During the follow‐ups, approximately 24% (3,040/12,664) of the individuals died (with an age of death recorded). We performed survival analyses to identify genetic variants associated with life span using the Cox regression model (Table S16). The results showed that rs1267601 in BRAF was the variant most associated with life span, and carriers of the CC genotype had significantly higher survival rates at age 100+ compared with CT/TT carriers (28.6% for CC, 16.9% for CT, and 11.8% for TT; hazard ratio (HR) for survival 1.35; p = 8.33 × 10⁻¹⁵; Figure 4A). In addition, we found that the Alzheimer's disease‐related SNP rs17169634 in BMPER was the longevity marker showing the greatest promoting effect, with carriers of the minor allele G exhibiting a substantially longer life span than noncarrier (28.3% for GG, 16.8% for GA, and 11.3% for AA; survival HR = 1.25; p = 1.45 × 10⁻¹⁰; Figure 4B). Except for the BRAF and BMPER loci, we did not observe any other loci that reached genome‐wide significance. The APOE/TOMM40 locus was correlated with life span at nominal significance (p = 0.0013).

FIGURE 4.

Survival curves for individuals with different genotypes. 12,664 individuals with live/ death status from dataset 1 were included for survival analysis. Approximately 24% (3,040/12,664) of the individuals died with age of death recorded. (a) Survival curves showing the life span of individuals according to BRAF gene polymorphism rs1267601. (b) Survival curves showing the life span of individuals according to BMPER gene polymorphism rs17169634.

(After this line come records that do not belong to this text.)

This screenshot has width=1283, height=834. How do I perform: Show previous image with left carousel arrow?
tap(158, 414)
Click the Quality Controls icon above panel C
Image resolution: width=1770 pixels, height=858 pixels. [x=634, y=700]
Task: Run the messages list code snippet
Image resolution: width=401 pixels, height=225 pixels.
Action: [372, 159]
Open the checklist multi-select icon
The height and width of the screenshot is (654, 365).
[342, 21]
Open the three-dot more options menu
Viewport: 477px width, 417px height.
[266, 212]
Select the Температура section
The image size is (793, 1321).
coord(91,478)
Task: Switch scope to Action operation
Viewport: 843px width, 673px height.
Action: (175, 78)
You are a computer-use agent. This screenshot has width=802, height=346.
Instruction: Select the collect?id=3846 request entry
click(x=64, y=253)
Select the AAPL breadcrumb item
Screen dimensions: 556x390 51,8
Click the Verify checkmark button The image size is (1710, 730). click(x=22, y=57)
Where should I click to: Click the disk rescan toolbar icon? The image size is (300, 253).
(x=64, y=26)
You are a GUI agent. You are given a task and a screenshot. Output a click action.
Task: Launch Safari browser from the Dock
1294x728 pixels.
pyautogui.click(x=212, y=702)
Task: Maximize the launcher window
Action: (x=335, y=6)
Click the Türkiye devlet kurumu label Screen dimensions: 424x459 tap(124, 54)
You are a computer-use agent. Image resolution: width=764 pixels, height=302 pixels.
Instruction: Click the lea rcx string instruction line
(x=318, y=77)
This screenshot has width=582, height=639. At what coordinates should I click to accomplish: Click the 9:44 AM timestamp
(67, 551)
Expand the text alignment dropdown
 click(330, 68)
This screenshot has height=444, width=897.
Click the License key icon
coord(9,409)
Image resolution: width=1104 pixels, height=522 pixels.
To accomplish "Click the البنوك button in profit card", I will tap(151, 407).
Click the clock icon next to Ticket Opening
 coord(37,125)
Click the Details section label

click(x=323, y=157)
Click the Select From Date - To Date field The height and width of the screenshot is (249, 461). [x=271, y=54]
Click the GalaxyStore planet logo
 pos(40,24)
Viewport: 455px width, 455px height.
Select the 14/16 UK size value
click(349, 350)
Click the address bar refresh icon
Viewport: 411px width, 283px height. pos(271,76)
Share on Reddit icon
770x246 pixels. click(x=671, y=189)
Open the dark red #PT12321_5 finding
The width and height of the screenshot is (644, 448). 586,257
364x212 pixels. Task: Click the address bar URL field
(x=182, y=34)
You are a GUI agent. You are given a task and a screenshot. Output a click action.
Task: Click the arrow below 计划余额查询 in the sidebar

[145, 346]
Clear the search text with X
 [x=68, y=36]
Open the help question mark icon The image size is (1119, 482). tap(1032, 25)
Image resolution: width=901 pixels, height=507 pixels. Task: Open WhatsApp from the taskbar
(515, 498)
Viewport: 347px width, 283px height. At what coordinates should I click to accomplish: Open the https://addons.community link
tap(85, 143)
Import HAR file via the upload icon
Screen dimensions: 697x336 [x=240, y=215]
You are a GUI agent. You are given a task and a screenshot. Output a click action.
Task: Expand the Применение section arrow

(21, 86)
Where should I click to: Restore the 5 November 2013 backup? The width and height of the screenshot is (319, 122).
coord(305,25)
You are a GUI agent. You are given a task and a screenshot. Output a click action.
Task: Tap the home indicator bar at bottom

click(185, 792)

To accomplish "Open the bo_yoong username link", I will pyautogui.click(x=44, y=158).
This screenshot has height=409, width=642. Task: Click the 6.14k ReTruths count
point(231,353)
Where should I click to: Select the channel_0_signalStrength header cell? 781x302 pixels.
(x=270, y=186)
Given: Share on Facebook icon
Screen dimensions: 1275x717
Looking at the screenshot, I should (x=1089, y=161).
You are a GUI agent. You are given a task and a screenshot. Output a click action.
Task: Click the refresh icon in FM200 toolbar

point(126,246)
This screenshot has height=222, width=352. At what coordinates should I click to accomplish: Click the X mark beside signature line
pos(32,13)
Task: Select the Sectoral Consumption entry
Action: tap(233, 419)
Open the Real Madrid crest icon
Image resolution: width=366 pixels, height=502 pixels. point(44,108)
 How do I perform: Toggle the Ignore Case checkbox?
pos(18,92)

3.7. Predictions of longevity and life span

One of the ultimate objectives for identifying factors contributing to longevity is to predict longevity and life span. Based on all the factors we identified from both previous studies and our own association studies, we constructed a predictive model for longevity (age ≥90 vs. age <75) and life span through Lasso regression (Tibshirani, 1996). The prediction was independent of the association study; all the SNPs that we designed on the customized SNP chip (n = 23,800 after quality control) as well as 19 disease phenotypes and fivce lifestyles entered prediction model construction. We constructed three models using (1) all SNPs; (2) self‐reported diseases and lifestyles collected in questionnaires; and (3) the combination of all features in models 1 and 2. After removing features and individuals with a high missing rate, the total sample size for the prediction study was 7807. Data were separated into training and testing sets (see Section 2). Models 1 and 2 achieved acceptable discriminations (model 1: AUC = 0.767; model 2: AUC = 0.761). Interestingly, model 1 (using all SNPs) and model 2 (using disease status and lifestyles) yielded similar prediction efficiency. Additionally, the third model, with all the variables, exhibited quite good predictive performances, and the final AUC reached 0.86 (Figure 5A). We further investigated the significance of the SNPs selected by Lasso regression for the prediction in our genetic association study. We found that those SNPs that effectively contributed to the prediction exhibited significantly lower p‐value enrichment (Figure S6).

FIGURE 5.

Predictive efficiency for longevity and life span. (a) Receiver operating characteristic curves (ROC) for predictor variables of longevity (binary phenotype). The predictive effectiveness was evaluated by the area under the ROC curve (AUC). The predictive effectiveness of SNPs (AUC = 0.767) was slightly higher compared with disease and lifestyle (AUC = 0.761). The composite SNPs, disease, and lifestyle achieved the best predictive power with AUC = 0.860. ROC for predictor variables of longevity in males (b) and in females (c), respectively. The predictive efficiencies of composite SNPs, diseases, and lifestyles for longevity were presented in both male (AUC = 0.821) and female (AUC = 0.819) groups. The predictive efficiency of SNPs for longevity is 0.732 in females and 0.707 in males. (d) The correlations between true life span and predicted life span showing the predicted effectiveness for life span. SNPs could only explain 2% of the variance for life span, while disease and lifestyle could explain much more variance (15.3%). The composite SNPs, disease, and lifestyle could explain 19.8% of the variance. The predicted effectiveness for life span in males (e) and in females (f), respectively. The predictive effectiveness for life span is better in females than in males. Especially, in males, the SNP set fails to give significant prediction for life span (p = 0.10), whereas the selected SNPs could explain 7% of the variance in females (p = 1.25 × 10⁻⁶).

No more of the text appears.